#### Task goal
Having located the line with "The height and width of the screenshot is (461, 624).", repeat it and all remaining lines of the records exactly. Pictures do not belong in the answer.

#### Saved data entries

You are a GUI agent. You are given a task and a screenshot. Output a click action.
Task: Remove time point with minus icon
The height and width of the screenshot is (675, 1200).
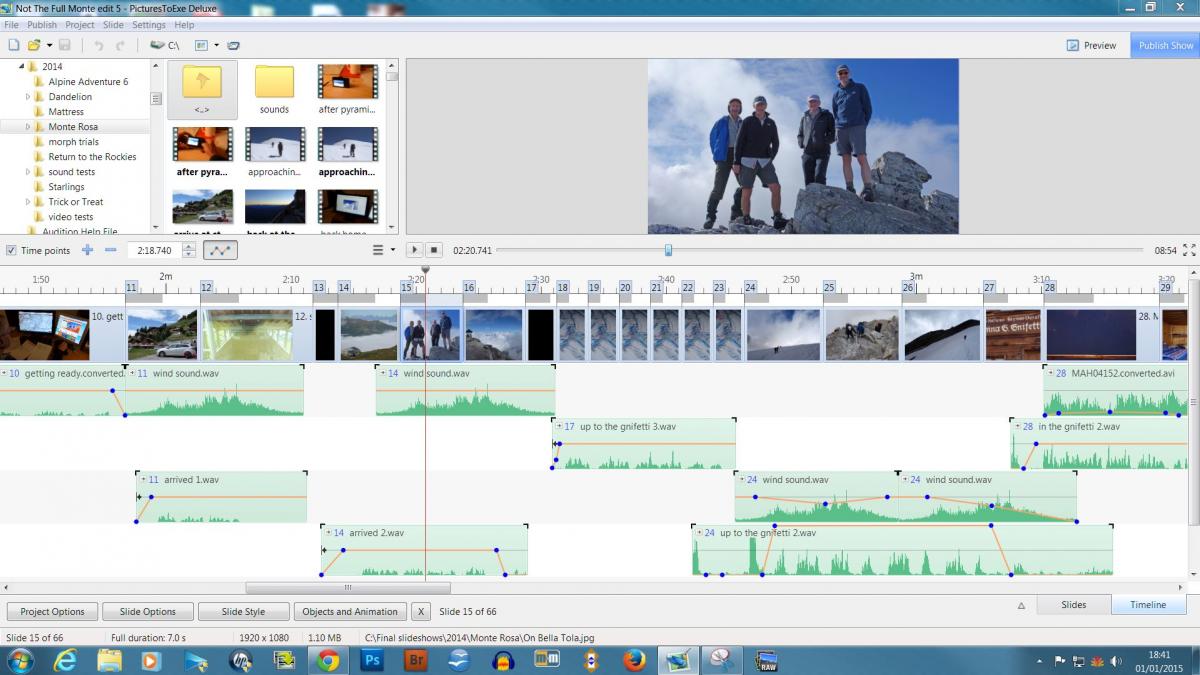click(110, 250)
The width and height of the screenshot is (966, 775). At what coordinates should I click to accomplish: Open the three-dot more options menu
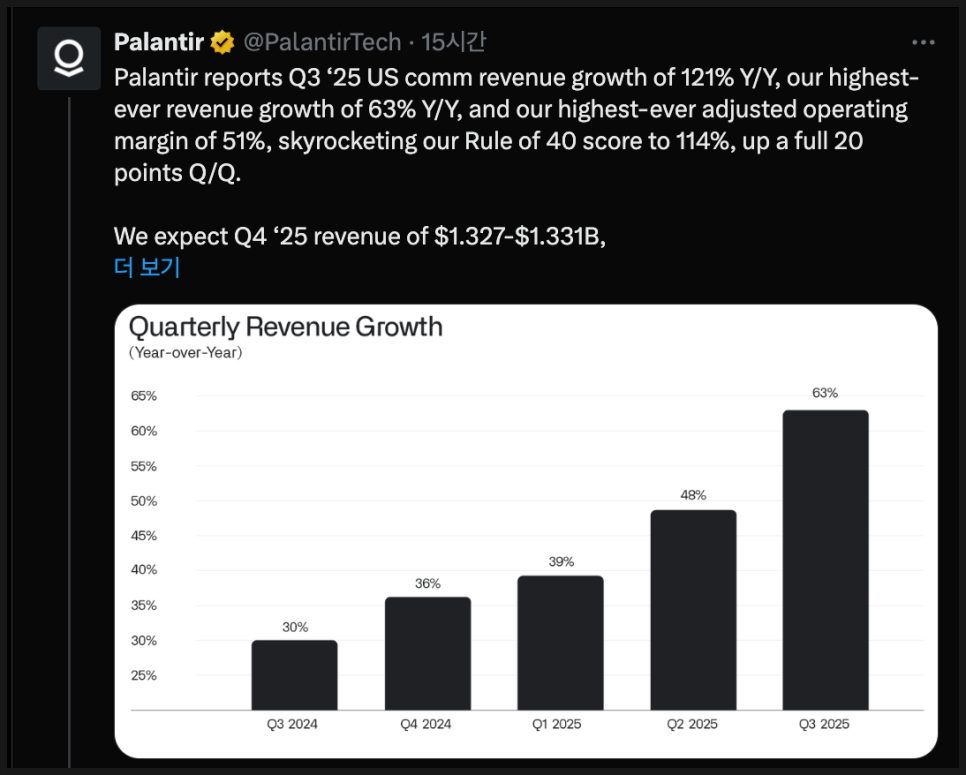coord(924,43)
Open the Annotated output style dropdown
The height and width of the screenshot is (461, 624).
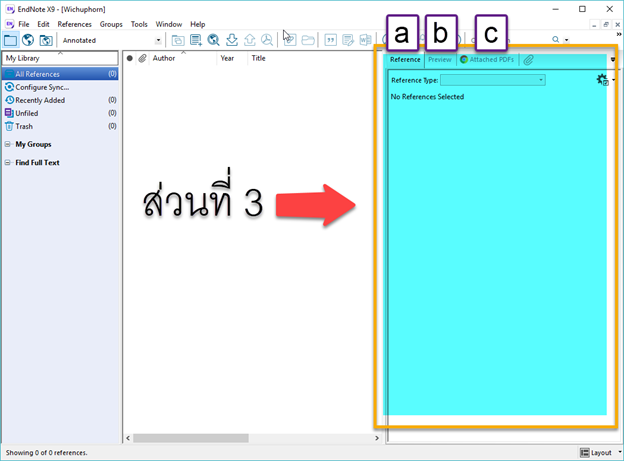(157, 40)
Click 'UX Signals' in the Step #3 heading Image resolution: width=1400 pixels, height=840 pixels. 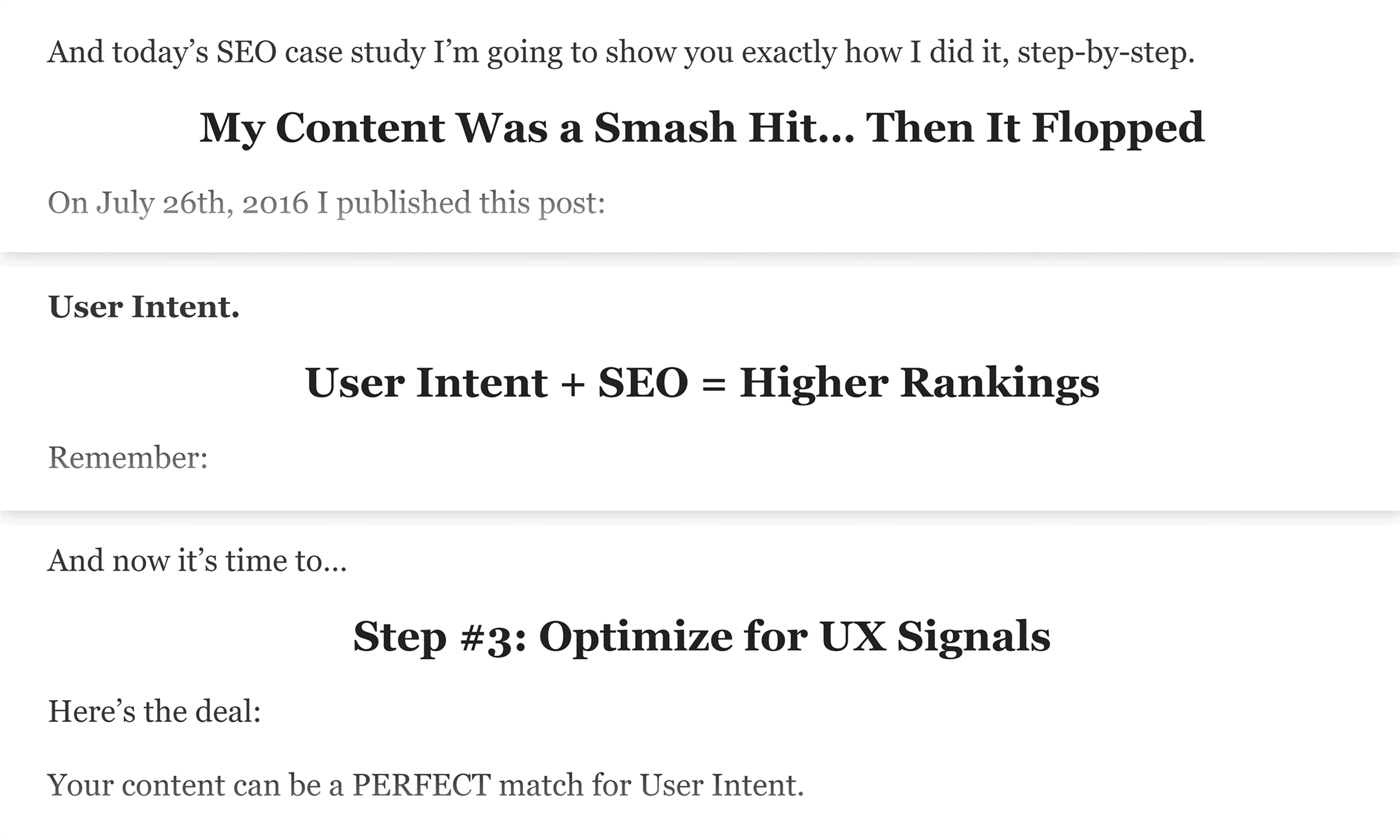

#### The completed task
The height and width of the screenshot is (461, 624).
(157, 40)
Click 'UX Signals' in the Step #3 heading Image resolution: width=1400 pixels, height=840 pixels. 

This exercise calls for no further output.